A mum has given birth to a whopping 14lb 15oz baby – believed to be the third biggest newborn ever in the UK.
Cherral Mitchell, 31, needed two midwives to haul out big Alpha before he left staff shocked when he weighed in at more than a stone.
He’s since been nicknamed ‘Baby Hippo’ and ‘Butter Bean’.
And the big little one was also a surprise – born despite Cherral getting the contraceptive coil before he was conceived with electrical engineer husband Tyson, 35.
Cherral, who has three more kids, said: “We didn’t think he was going to be that big.
“Everyone kept laughing when his head came out. My husband Tyson was like ‘oh my God he’s chunky’.
“There were two nurses pulling – one was trying to push him down to get him out.
“The nurses said it had to be the biggest baby and were on their phones Googling.”
Alpha, who was born at 38 weeks on Thursday, is believed to be the UK’s third-biggest baby with the current record holder being 15lb 8oz Guy Carr, born in 1992.
The second biggest is 15lb 7oz George King, who was born in Gloucester in 2013.
Doctors have put Alpha’s weight down to a sweet tooth as they believe he was snacking on Cherral’s sugary fluids while in the womb.
Cherral, from Thame, Oxon, said: “They think that because I was diagnosed quite late with gestational diabetes, Alpha was in amniotic fluid that was sweeter.

### Provided data
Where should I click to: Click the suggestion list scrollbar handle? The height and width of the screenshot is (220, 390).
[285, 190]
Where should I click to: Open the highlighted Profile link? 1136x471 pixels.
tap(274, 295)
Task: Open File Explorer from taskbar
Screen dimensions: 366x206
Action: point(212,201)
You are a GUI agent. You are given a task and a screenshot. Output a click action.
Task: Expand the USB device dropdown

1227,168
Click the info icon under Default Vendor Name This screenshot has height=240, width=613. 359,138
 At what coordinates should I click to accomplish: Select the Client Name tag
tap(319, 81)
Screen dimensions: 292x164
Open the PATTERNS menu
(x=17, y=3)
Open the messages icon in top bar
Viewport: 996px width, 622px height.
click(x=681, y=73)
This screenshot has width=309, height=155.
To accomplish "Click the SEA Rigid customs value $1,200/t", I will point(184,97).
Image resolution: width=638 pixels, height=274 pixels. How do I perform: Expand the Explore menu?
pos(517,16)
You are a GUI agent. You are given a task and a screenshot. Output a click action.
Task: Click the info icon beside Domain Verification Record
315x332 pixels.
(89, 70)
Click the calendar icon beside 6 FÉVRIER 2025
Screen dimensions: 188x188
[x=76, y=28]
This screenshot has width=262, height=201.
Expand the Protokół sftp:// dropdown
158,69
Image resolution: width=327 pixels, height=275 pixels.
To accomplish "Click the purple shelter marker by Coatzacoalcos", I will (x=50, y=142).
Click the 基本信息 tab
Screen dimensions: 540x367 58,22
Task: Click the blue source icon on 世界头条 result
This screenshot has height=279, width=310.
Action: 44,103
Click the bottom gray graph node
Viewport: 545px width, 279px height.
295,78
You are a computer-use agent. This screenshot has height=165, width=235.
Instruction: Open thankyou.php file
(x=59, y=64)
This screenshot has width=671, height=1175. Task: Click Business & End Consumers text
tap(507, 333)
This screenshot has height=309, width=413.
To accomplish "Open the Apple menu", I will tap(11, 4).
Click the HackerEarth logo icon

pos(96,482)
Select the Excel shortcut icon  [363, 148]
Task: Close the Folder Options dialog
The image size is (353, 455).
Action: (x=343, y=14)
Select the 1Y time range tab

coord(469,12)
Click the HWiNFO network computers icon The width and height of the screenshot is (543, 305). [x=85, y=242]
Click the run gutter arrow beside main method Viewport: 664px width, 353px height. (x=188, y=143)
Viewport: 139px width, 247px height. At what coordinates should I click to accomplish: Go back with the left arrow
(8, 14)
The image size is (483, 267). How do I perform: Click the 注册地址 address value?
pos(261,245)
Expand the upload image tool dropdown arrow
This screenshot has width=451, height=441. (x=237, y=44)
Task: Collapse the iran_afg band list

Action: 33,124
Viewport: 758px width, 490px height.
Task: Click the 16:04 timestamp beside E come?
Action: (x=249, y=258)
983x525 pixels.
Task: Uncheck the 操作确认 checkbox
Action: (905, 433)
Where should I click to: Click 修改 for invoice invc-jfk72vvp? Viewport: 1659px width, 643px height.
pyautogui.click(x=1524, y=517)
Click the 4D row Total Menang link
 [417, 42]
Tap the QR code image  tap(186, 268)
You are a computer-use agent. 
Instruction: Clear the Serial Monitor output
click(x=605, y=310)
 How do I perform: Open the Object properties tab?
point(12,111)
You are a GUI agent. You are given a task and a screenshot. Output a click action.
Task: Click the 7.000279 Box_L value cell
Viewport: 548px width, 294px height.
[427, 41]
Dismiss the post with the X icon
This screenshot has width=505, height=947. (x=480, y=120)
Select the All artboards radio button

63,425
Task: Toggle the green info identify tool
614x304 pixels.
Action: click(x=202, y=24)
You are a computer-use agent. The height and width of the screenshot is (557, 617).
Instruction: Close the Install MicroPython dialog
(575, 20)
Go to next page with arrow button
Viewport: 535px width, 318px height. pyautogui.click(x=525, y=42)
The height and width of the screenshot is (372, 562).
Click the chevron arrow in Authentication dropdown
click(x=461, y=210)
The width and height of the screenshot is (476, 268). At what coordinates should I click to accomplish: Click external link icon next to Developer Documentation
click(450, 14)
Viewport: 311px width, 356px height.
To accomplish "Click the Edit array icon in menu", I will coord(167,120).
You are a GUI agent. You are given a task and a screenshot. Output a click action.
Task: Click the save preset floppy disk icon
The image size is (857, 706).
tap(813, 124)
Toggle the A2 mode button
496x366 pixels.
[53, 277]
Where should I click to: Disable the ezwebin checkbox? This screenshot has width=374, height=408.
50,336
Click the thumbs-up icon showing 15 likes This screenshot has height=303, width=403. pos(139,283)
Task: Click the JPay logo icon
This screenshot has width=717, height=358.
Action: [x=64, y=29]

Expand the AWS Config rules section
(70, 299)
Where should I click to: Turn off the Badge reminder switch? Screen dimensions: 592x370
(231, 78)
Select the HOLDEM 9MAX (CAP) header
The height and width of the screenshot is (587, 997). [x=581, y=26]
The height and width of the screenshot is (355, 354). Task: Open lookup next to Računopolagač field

### Requirement 1
Rewrite the article from "And the big" to "get him out.", changing "chunky" to "huge".
### Requirement 2
According to the article, who is the current record holder for the UK's biggest baby?
You won't need the records for these tasks.

### Answer 1
And the big little one was also a surprise – born despite Cherral getting the contraceptive coil before he was conceived with electrical engineer husband Tyson, 35.
Cherral, who has three more kids, said: “We didn’t think he was going to be that big.
“Everyone kept laughing when his head came out. My husband Tyson was like ‘oh my God he’s huge’.
“There were two nurses pulling – one was trying to push him down to get him out.

### Answer 2
Guy Carr, who weighed 15lb 8oz and was born in 1992.